> [SUPPLIED RECORDS]

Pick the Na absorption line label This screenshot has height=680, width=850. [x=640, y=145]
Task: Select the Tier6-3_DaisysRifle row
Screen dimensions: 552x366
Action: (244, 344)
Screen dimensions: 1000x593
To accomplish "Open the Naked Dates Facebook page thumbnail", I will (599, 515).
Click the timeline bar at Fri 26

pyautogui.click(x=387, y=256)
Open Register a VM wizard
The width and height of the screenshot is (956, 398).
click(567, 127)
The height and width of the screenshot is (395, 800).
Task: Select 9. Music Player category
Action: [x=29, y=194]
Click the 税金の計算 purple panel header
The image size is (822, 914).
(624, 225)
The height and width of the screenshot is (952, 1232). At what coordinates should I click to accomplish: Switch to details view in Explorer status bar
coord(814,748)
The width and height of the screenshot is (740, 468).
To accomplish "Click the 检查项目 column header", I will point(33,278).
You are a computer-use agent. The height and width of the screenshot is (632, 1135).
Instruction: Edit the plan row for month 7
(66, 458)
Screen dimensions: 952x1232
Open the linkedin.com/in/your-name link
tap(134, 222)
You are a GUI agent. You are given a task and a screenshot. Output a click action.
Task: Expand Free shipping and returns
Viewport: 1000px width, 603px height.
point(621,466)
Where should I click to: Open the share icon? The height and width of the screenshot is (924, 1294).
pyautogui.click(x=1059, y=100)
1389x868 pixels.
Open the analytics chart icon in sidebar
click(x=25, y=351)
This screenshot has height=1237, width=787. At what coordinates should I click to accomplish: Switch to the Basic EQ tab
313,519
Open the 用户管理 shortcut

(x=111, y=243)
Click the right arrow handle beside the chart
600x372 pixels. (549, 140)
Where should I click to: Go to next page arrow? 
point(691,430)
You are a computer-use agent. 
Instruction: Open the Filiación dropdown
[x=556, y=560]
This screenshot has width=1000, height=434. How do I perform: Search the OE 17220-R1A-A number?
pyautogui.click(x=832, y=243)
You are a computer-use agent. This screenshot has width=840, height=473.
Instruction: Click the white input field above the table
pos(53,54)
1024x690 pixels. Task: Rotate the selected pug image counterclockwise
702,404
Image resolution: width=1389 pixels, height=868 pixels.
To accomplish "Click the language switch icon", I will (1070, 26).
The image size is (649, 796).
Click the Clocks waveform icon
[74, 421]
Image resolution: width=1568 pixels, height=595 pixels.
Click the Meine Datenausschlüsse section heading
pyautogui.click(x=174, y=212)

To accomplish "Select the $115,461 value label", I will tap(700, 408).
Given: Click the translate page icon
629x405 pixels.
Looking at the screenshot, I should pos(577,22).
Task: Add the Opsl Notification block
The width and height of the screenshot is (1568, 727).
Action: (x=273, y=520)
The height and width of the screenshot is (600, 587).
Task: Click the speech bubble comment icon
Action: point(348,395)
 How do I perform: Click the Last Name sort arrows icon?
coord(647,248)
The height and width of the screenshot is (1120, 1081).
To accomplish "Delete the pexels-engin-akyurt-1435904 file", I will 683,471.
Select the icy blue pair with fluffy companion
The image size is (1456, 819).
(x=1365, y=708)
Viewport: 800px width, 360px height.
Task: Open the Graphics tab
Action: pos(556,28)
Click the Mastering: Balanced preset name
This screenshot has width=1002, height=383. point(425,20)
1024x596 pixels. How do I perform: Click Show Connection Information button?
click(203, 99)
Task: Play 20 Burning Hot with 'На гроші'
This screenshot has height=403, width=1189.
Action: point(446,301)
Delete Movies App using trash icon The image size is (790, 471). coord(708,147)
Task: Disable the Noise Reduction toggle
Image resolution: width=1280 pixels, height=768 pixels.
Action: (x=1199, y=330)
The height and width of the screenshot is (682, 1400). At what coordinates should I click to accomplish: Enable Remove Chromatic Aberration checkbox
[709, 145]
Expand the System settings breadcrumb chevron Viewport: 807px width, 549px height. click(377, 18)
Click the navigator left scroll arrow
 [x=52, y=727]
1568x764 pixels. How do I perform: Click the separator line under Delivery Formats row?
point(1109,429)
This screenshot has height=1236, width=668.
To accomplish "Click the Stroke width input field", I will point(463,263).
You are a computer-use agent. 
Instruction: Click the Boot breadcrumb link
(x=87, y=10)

> [WHAT THE TASK ASKS]
Look for the word "header" in the data, then return every line that contains it.

> [SOLVED EXERCISE]
Click the 税金の計算 purple panel header
To accomplish "Click the 检查项目 column header", I will point(33,278).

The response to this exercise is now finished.